Figure 9g,h shows the tradeoff between $P_{\mathrm{av}}$ and $T_{\mathrm{CPI}}$ when imaging NAVSTAR 81 during the visible pass. It is evident that employing a long $T_{\mathrm{CPI}}$ to reduce $P_{\mathrm{av}}$ remains an effective imaging strategy for MEO satellites. When $T_{\mathrm{CPI}}$ increases to 5000 s, as shown by the straight blue line in Figure 9g, the required $P_{\mathrm{av}}$ at most observation times stays within 20 KW. While reducing $T_{\mathrm{CPI}}$ leads to a dramatic increase in $P_{\mathrm{av}}$, after $T_{\mathrm{CPI}}$ drops below 2000 s, the $P_{\mathrm{av}}$ rapidly rises from 100 KW to 1 MW. If the $T_{\mathrm{CPI}}$ falls below 300 s, imaging the target becomes impossible even with $P_{\mathrm{av}}$ as high as 1 MW.

Figure 9i,j shows the required $P_{\mathrm{av}}$ and $T_{\mathrm{CPI}}$ at each observing time for BeiDou 9. As illustrated in Figure 9i, the required $P_{\mathrm{av}}$ during this visible pass ranges from 320 KW to 790 KW when ${\theta }_{\Delta }=1.39°$, exceeding the average transmitted power capabilities of most wideband imaging radars. Figure 9j shows that the required $T_{\mathrm{CPI}}$ ranges from 3000 s to 9000 s.

Figure 9k,l presents the tradeoff between $P_{\mathrm{av}}$ and $T_{\mathrm{CPI}}$ when imaging BeiDou 9 during the visible pass. It is apparent that when $T_{\mathrm{CPI}}$ reaches approximately 12,000 s, as shown by the straight blue line in Figure 9k, the required $P_{\mathrm{av}}$ during most imaging times can be reduced to 200 KW, which is within the detection range of some imaging radars [54]. Additionally, when $P_{\mathrm{av}}$ reaches 1 MW, the $T_{\mathrm{CPI}}$ required for most imaging times can be reduced to less than 4000 s.

Furthermore, Figure 9j shows significant differences in the $T_{\mathrm{CPI}}$ required by the target, indicating the presence of more efficient imaging arcs. As shown in Figure 9l, when imaging occurs at approximately 40,000 s relative to the start of this pass, the required $P_{\mathrm{av}}$ is about 60% of that during rise and set periods. Although the relative change in resource demands is smaller than for an LEO target, the extremely high resource demands for imaging GEO targets make this difference considerable.

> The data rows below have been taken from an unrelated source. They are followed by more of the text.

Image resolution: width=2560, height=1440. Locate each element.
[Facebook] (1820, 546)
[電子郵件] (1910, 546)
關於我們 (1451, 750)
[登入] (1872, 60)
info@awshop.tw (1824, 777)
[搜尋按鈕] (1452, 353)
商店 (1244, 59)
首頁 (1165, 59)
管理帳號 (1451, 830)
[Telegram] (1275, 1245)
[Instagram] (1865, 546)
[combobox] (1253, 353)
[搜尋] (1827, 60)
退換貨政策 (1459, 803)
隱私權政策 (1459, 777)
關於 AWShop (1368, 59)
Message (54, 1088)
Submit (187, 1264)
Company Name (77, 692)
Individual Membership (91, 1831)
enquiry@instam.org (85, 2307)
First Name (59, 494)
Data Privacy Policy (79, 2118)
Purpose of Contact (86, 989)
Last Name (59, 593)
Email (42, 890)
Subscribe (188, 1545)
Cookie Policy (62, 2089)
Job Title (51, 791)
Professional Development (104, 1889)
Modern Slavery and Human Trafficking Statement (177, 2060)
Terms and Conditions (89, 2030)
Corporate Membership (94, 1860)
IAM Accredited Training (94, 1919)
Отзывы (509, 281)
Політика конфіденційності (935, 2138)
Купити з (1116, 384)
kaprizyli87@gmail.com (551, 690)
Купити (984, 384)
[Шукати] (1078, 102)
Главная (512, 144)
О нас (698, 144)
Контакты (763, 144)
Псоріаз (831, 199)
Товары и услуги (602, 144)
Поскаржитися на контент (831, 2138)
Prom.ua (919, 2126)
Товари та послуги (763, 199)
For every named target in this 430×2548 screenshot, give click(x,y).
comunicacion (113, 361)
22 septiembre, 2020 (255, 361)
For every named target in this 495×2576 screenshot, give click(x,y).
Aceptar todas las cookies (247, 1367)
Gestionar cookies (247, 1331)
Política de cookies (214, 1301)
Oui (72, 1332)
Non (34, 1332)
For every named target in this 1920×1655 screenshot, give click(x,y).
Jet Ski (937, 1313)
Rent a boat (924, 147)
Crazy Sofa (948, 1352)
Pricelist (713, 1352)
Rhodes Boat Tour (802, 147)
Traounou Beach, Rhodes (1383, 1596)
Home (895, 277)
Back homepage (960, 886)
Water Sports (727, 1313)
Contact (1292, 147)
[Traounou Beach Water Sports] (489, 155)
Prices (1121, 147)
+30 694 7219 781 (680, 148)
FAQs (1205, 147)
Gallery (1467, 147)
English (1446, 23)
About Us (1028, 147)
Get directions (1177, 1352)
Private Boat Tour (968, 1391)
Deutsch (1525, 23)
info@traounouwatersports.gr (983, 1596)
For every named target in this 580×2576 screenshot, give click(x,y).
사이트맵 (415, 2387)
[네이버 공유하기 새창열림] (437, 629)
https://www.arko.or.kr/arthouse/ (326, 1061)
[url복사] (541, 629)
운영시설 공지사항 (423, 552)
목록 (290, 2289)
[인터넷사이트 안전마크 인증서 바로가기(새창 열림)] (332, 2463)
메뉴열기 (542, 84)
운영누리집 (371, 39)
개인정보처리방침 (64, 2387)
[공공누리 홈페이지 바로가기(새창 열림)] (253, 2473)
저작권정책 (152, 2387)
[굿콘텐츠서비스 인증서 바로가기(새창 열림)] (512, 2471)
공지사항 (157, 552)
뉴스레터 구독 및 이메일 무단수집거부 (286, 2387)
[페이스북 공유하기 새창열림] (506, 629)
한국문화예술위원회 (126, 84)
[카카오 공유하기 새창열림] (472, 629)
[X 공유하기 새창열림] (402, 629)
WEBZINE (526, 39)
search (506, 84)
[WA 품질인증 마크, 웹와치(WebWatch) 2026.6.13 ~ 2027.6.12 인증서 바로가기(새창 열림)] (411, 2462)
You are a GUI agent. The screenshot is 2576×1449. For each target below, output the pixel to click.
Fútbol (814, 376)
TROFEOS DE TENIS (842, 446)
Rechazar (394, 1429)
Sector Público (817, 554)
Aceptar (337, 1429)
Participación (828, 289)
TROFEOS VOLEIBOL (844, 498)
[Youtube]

It is important to note that the IGSO target selected in this study is a high-inclination IGSO satellite, which can meet imaging requirements through long-term accumulation; thus, there is a compromise between $P_{\mathrm{av}}$ and $T_{\mathrm{CPI}}$. For a geostationary orbit with small inclination and eccentricity, the target does not rotate relative to the radar LOS, meaning that ISAR imaging becomes infeasible.

5. Conclusions

This paper has investigated the performance limits of ISAR super-resolution imaging algorithms for space targets. It derives mathematical expressions for the upper and lower bounds of the computational resolution limit and establishes the relationships between algorithm performance, the traditional Rayleigh limit, the number of scatterers, and the PSNR. Based on these findings, we analyze the minimum resource requirements and tradeoffs between these factors as well as the constraints on imaging performance imposed by the azimuth cumulative rotation angle and radar average transmitted power.

Our simulation results demonstrate that the Rayleigh limit of cross-range resolution in ISAR images for space target imaging typically lies between the upper and lower bounds of super-resolution imaging algorithms. The super-resolution upper bound falls below the Rayleigh limit only when the number of scatterers is small and their PSNR is high. Additionally, a tradeoff exists between the azimuth cumulative rotation angle and radar transmitted energy, indicating that imaging efficiency can be significantly improved by increasing the azimuth cumulative rotation angle while reducing the radar’s duty cycle. Finally, for a given resolution, the tradeoff between imaging CPI length and average transmitted power as well as its impact on imaging efficiency are highly dependent on the specific imaging scenario. In future work, we will continue to improve super-resolution algorithms in order to bring their performance as close as possible to the optimal resolution established in this work.